**WRITTEN INSTRUCTION:**
Rewrite the rows from the line that contains "Given: Click Room element ID 241883" through the end of the rows, changing "Room" to "Suite" and leaving everything else as it is. Omit the pictures from your answer.

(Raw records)
## START

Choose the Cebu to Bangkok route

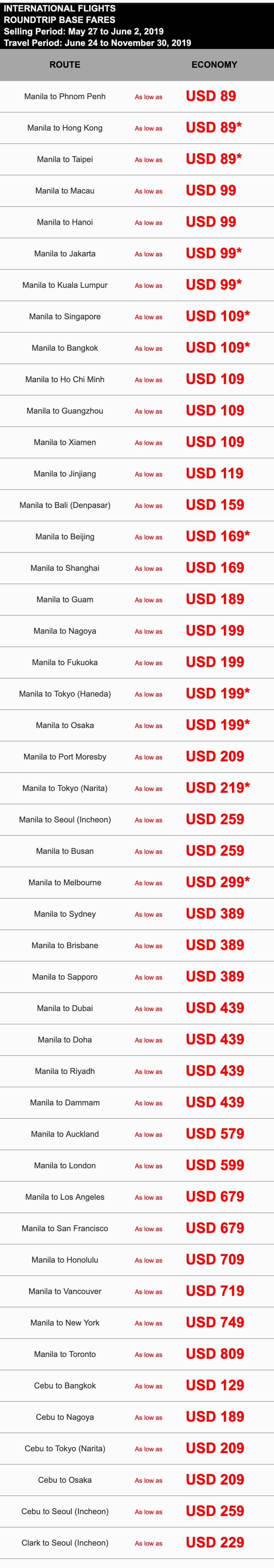coord(64,1385)
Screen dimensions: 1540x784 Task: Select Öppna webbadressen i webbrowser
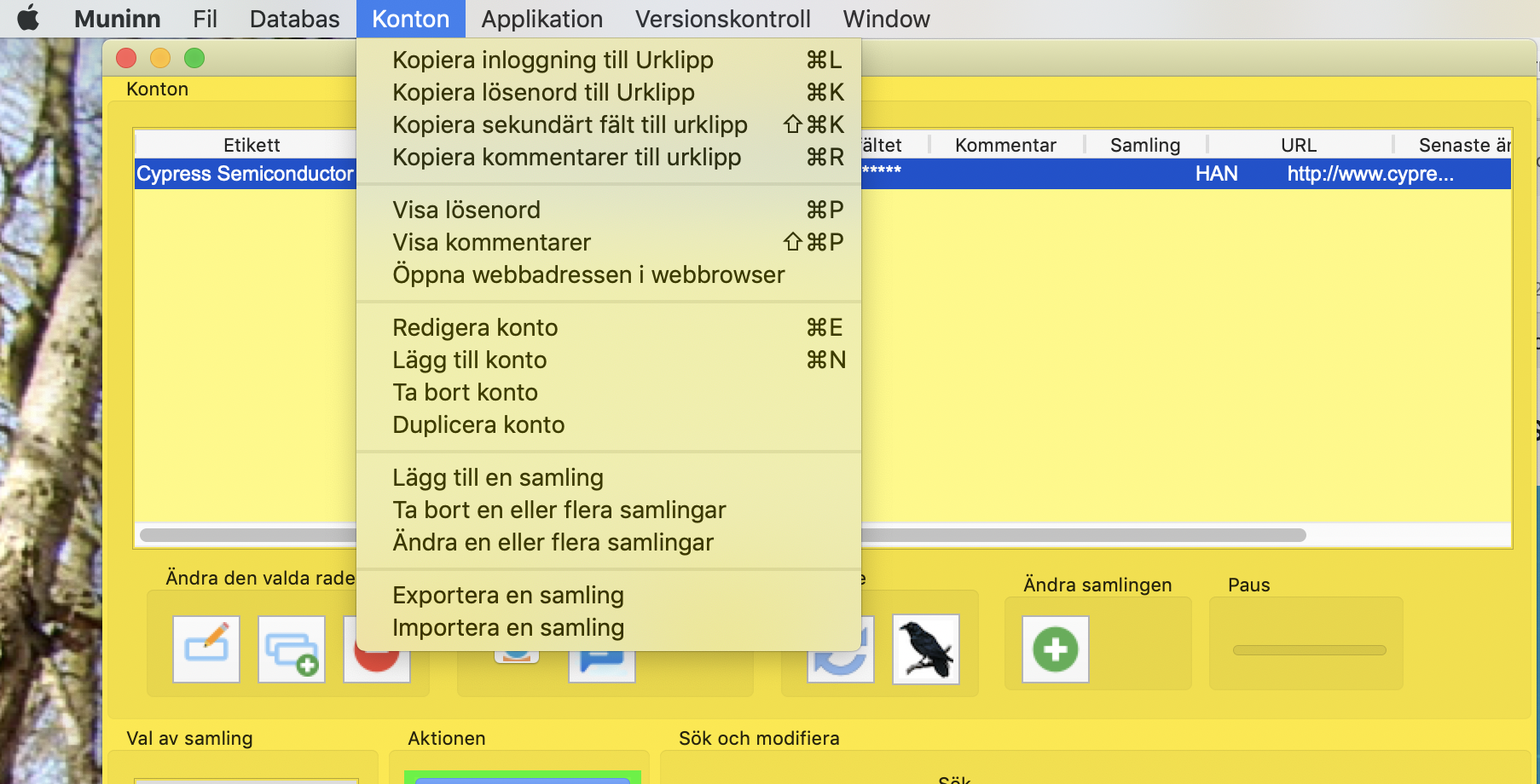588,274
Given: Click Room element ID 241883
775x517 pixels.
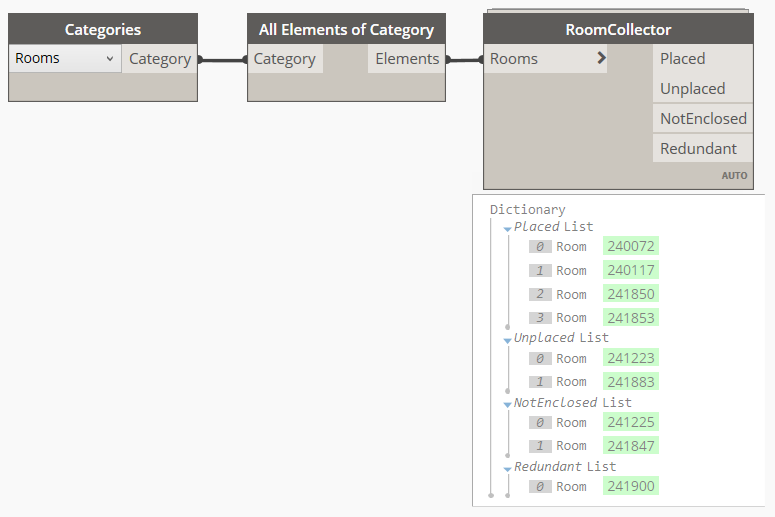Looking at the screenshot, I should [x=631, y=382].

## END

**RESULT OF THE EXERCISE:**
Given: Click Suite element ID 241883
775x517 pixels.
Looking at the screenshot, I should [x=631, y=382].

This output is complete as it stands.